[Begin Task inputs]

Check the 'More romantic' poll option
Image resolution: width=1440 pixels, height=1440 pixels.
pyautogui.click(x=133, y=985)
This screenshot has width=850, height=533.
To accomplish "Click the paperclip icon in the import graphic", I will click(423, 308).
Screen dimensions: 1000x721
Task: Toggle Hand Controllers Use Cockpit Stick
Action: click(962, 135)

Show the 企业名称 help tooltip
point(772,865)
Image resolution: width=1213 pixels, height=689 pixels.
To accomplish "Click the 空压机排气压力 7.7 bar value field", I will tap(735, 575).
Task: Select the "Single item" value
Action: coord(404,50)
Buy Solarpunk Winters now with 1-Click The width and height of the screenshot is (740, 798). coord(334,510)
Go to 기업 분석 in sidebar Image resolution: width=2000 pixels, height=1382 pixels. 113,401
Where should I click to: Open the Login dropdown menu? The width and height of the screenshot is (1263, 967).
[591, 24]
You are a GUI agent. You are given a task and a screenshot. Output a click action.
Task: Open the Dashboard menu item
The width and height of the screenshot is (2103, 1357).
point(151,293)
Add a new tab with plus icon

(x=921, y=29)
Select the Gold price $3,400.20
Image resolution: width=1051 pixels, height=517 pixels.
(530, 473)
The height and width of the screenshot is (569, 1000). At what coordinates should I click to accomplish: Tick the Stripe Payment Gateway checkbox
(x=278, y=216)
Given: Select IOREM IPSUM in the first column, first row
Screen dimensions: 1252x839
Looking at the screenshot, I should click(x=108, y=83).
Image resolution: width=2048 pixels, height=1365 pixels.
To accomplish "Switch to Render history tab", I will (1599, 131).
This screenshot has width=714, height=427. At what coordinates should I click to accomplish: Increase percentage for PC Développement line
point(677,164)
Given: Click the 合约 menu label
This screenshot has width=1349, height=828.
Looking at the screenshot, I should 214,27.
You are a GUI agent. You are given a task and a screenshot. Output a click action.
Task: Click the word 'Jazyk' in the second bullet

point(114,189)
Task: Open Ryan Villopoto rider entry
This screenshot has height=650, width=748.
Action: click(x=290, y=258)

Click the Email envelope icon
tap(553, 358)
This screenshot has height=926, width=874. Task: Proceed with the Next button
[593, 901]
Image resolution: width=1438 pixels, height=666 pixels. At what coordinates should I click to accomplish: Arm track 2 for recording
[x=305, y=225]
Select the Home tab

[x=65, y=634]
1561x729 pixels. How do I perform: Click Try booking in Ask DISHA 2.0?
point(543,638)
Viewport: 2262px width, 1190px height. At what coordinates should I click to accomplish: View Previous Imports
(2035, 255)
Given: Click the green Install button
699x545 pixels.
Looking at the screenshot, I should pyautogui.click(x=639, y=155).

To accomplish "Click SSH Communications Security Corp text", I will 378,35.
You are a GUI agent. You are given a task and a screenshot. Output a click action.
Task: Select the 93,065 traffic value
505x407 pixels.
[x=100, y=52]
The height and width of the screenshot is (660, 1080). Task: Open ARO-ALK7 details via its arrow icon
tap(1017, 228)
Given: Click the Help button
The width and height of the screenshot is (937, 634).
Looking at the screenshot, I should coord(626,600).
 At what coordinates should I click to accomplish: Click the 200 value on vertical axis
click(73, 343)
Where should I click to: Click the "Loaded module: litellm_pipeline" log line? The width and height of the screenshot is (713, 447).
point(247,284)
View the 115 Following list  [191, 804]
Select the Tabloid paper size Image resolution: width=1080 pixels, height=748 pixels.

[End Task inputs]

#### Given exercise:
Extract verbatim the stretch of the items from the line containing "Image resolution: width=2048" through the final line of the items, with both ends included.

#### Complete output:
Image resolution: width=2048 pixels, height=1365 pixels.
To accomplish "Switch to Render history tab", I will (1599, 131).
This screenshot has width=714, height=427. At what coordinates should I click to accomplish: Increase percentage for PC Développement line
point(677,164)
Given: Click the 合约 menu label
This screenshot has width=1349, height=828.
Looking at the screenshot, I should 214,27.
You are a GUI agent. You are given a task and a screenshot. Output a click action.
Task: Click the word 'Jazyk' in the second bullet

point(114,189)
Task: Open Ryan Villopoto rider entry
This screenshot has height=650, width=748.
Action: click(x=290, y=258)

Click the Email envelope icon
tap(553, 358)
This screenshot has height=926, width=874. Task: Proceed with the Next button
[593, 901]
Image resolution: width=1438 pixels, height=666 pixels. At what coordinates should I click to accomplish: Arm track 2 for recording
[x=305, y=225]
Select the Home tab

[x=65, y=634]
1561x729 pixels. How do I perform: Click Try booking in Ask DISHA 2.0?
point(543,638)
Viewport: 2262px width, 1190px height. At what coordinates should I click to accomplish: View Previous Imports
(2035, 255)
Given: Click the green Install button
699x545 pixels.
Looking at the screenshot, I should pyautogui.click(x=639, y=155).

To accomplish "Click SSH Communications Security Corp text", I will 378,35.
You are a GUI agent. You are given a task and a screenshot. Output a click action.
Task: Select the 93,065 traffic value
505x407 pixels.
[x=100, y=52]
The height and width of the screenshot is (660, 1080). Task: Open ARO-ALK7 details via its arrow icon
tap(1017, 228)
Given: Click the Help button
The width and height of the screenshot is (937, 634).
Looking at the screenshot, I should coord(626,600).
 At what coordinates should I click to accomplish: Click the 200 value on vertical axis
click(73, 343)
Where should I click to: Click the "Loaded module: litellm_pipeline" log line? The width and height of the screenshot is (713, 447).
point(247,284)
View the 115 Following list  [191, 804]
Select the Tabloid paper size Image resolution: width=1080 pixels, height=748 pixels.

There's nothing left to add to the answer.